Créées en 1522 sous François ier, les rentes de (ou sur) l’Hôtel de Ville étaient des emprunts d’État qui connurent un très grand succès auprès des épargnants parisiens en tous genres, riches, moins riches (comme sans doute Guy Patin), et même modestes. Le public souscrivait les rentes et en percevait les intérêts à l’Hôtel de Ville de Paris, intermédiaire et garant qui prêtait au roi, en son nom propre, l’argent des rentiers. Le paiement des intérêts était assigné sur divers impôts d’État (aides, gabelles, etc.) et s’effectuait en principe chaque trimestre (« par quartier »). Initialement au denier 12 (8,33 pour cent), l’intérêt (« denier du roi ») diminua au fil des émissions : denier 16 (6,25 pour cent) en 1601, denier 18 (5,5 pour cent) en 1634, denier 20 (5 pour cent) en 1665. Outre cette dévaluation, l’usage s’instaura de faire sauter un quartier ou un quartier et demi (comme le mentionnait ici Patin dans sa lettre), et d’accumuler les retards de versements qui atteignirent en moyenne un an en 1637, et jusqu’à trois ans en 1645, et même quatre ans en 1648, au plus fort de la crise financière, provoquant l’extrême mécontentement des rentiers.
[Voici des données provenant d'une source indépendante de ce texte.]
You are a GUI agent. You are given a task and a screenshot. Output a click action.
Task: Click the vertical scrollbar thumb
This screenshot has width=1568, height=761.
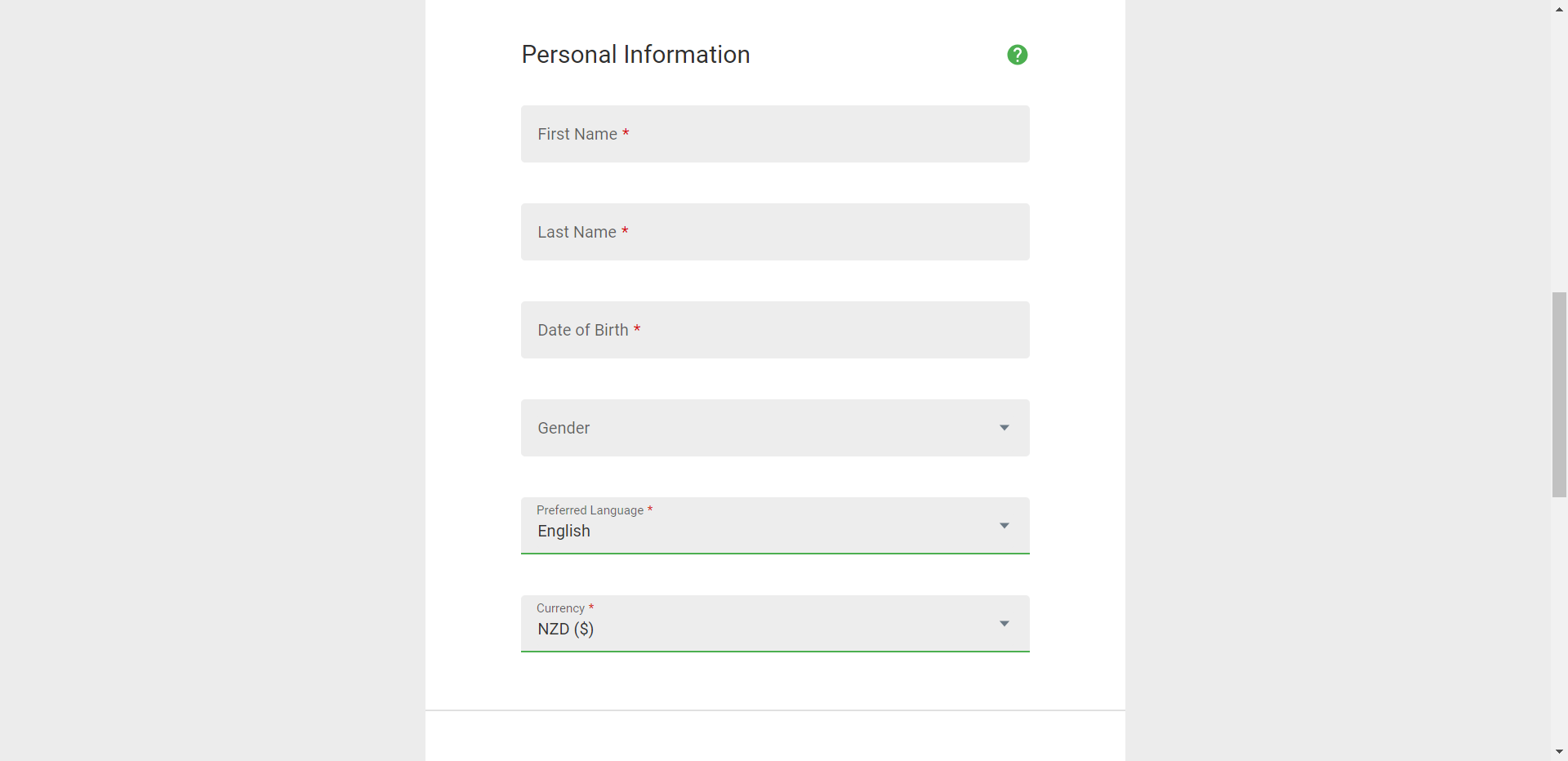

Dans les Comptes de la Faculté de médecine pour 1651‑1652 (v. note [1]), on peine à croire le doyen quand il accusait alors la perception des intérêts dus pour le premier semestre 1630.

Retz (Mémoires, page 577) :

« L’on peut dire, avec vérité, que les rentes de l’Hôtel de Ville de Paris sont particulièrement le patrimoine de tous ceux qui n’ont que médiocrement du bien. Il est vrai qu’il y a des maisons riches qui y ont part, mais il est encore plus vrai qu’il semble que la providence de Dieu les ait encore plus destinées pour les pauvres ; ce qui, bien entendu et bien ménagé, pourrait être très avantageux au service du roi, parce que ce serait un moyen sûr, et d’autant plus efficace qu’il serait imperceptible, d’attacher à sa personne un nombre infini de familles médiocres, {a} qui sont toujours les plus redoutables dans les révolutions. {b} La licence du dernier siècle a donné quelquefois des atteintes à ce fonds sacré. »


  1. Modestes.

  2. Changements de l’opinion.

Le paiement des rentes avait alors un peu tardé et le bruit s’était répandu dans le peuple que leurs dividendes avaient été employés aux frais de la guerre. Les rentiers s’en prirent à Claude Cornuel qui fut injurié, menacé. L’autorité intervint et trois des assaillants furent mis à la Bastille. Cette affaire ayant été portée devant le Parlement encore échaudé par son opposition de 1636 à l’autorité royale sur la multiplication des charges (v. note [3], lettre 30), elle y avait causé une nouvelle poussée d’agitation, car une partie des conseillers voulaient que les rentiers ne fussent pas inquiétés. Le roi intervint alors et défendit l’assemblée des chambres par lettre de cachet (Triaire).

Dans son historiette consacrée au président Paschal, Tallemant des Réaux (tome ii, page 57) a aussi évoqué l’événement :

« Quand on fit la réduction des rentes, lui {a} et un nommé de Bourges, avec un avocat au Conseil dont je n’ai pu savoir le nom, firent bien du bruit et à la tête de 400 rentiers comme eux, ils firent grand’peur au garde des sceaux Séguier et à Cornuel. Le cardinal de Richelieu fit mettre dans la Bastille les deux autres ; pour Paschal, il se cacha si bien qu’on ne le put trouver, et fut longtemps sans oser paraître. »


  1. Paschal.

9.

« hommes de bien et que je connais pour fort estimables. »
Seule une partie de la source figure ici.